Exercise = Count how many lines of the material below contain the word "open", matching case exactly. Reply with the number alone.

Exercise inputs =
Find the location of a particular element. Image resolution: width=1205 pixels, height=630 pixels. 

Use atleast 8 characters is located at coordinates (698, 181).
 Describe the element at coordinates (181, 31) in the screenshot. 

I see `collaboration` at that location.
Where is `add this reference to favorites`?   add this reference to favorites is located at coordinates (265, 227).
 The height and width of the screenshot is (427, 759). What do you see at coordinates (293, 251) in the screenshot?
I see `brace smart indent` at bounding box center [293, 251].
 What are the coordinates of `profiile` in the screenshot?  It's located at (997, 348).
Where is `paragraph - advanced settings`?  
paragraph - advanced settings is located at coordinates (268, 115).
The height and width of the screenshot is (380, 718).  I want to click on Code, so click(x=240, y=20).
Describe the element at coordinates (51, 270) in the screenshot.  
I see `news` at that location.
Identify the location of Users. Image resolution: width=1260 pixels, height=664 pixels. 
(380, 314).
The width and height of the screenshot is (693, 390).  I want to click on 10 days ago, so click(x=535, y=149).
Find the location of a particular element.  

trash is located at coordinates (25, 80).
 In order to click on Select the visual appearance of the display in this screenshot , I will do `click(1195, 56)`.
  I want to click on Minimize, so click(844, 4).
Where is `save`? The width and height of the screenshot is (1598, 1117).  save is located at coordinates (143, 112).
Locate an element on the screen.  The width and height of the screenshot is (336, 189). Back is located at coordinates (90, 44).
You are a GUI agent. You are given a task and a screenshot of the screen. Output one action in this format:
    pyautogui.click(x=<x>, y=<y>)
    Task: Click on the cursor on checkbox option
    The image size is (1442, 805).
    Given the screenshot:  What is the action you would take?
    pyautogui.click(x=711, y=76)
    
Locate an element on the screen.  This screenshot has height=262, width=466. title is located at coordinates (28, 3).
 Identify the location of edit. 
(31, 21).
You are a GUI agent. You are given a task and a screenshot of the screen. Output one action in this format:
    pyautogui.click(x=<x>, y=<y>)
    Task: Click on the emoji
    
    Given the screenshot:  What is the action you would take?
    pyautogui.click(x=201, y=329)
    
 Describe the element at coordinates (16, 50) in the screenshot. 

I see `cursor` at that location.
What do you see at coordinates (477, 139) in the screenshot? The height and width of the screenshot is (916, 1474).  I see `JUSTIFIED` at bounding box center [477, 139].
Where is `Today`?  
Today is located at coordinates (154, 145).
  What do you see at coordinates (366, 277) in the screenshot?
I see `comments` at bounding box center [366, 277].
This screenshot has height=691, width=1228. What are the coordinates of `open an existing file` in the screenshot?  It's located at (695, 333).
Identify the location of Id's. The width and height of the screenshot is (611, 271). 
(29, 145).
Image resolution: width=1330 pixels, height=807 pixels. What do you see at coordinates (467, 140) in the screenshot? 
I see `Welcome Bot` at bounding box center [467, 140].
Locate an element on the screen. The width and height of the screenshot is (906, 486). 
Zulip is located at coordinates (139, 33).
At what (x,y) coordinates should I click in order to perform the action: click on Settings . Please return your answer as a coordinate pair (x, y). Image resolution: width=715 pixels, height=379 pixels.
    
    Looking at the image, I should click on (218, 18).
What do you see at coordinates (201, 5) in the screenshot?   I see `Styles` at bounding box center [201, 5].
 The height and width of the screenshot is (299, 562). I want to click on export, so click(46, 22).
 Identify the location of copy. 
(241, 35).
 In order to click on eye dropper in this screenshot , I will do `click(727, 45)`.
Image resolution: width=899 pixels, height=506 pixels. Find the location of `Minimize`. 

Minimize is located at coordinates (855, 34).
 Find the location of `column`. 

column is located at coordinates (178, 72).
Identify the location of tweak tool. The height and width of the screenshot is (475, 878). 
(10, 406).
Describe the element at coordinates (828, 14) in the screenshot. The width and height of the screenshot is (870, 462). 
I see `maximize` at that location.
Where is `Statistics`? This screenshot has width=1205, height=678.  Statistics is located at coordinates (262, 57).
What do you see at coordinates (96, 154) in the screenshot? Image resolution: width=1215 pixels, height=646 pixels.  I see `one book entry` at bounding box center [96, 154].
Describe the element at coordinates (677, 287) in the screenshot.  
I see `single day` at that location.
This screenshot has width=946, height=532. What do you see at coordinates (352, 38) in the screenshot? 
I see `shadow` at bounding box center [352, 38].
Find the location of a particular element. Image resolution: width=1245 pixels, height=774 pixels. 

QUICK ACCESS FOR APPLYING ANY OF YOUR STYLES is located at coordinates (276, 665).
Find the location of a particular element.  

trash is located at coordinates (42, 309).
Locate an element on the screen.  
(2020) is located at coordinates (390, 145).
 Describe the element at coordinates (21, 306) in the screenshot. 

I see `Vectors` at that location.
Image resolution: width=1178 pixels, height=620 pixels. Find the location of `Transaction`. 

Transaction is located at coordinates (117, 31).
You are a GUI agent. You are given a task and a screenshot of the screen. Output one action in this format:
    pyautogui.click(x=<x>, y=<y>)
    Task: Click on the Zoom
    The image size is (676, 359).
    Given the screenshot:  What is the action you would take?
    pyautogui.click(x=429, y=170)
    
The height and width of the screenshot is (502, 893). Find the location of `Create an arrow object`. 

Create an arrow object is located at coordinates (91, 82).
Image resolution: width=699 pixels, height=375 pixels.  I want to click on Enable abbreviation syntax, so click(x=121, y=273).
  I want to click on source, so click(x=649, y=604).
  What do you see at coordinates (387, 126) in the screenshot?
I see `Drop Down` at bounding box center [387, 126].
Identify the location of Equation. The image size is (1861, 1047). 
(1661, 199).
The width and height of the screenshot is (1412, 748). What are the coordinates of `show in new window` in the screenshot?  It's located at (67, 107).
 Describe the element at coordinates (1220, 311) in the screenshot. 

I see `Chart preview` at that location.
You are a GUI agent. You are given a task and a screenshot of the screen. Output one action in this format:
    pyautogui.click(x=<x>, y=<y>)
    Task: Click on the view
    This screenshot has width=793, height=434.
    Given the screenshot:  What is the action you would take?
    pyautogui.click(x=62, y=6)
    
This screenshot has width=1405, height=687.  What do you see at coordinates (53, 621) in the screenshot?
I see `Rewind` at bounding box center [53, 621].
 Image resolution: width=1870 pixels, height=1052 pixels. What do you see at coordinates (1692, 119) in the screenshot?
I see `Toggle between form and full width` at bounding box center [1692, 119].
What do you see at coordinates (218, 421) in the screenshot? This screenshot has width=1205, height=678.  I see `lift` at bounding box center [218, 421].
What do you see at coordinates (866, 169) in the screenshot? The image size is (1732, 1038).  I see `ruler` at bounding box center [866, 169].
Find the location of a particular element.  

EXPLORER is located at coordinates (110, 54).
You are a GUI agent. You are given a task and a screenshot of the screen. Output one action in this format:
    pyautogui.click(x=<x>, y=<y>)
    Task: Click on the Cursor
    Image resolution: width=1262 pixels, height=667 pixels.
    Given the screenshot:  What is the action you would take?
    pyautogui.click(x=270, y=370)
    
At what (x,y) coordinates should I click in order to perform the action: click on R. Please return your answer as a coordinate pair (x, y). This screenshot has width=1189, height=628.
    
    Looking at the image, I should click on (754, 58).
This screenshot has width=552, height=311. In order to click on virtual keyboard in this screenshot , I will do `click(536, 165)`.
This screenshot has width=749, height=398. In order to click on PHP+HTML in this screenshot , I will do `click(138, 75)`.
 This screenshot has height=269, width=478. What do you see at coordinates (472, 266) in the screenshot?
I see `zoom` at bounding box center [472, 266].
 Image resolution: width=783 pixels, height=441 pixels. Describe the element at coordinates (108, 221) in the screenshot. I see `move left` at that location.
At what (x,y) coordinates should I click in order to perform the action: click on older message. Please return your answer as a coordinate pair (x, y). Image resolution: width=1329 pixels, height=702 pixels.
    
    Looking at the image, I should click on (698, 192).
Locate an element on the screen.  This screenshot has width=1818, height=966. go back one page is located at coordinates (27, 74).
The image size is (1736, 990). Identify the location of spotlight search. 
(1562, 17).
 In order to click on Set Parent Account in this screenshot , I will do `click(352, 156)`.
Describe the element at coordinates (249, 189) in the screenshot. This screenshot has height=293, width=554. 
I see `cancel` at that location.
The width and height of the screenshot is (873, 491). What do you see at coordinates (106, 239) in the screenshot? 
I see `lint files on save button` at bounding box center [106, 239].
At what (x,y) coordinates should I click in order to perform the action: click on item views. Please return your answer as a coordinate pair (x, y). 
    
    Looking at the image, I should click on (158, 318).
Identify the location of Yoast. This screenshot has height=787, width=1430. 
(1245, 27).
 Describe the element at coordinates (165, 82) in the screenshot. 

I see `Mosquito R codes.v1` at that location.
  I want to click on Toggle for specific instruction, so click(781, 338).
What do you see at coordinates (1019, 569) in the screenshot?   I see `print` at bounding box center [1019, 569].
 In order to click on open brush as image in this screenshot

Response to the exercise = 2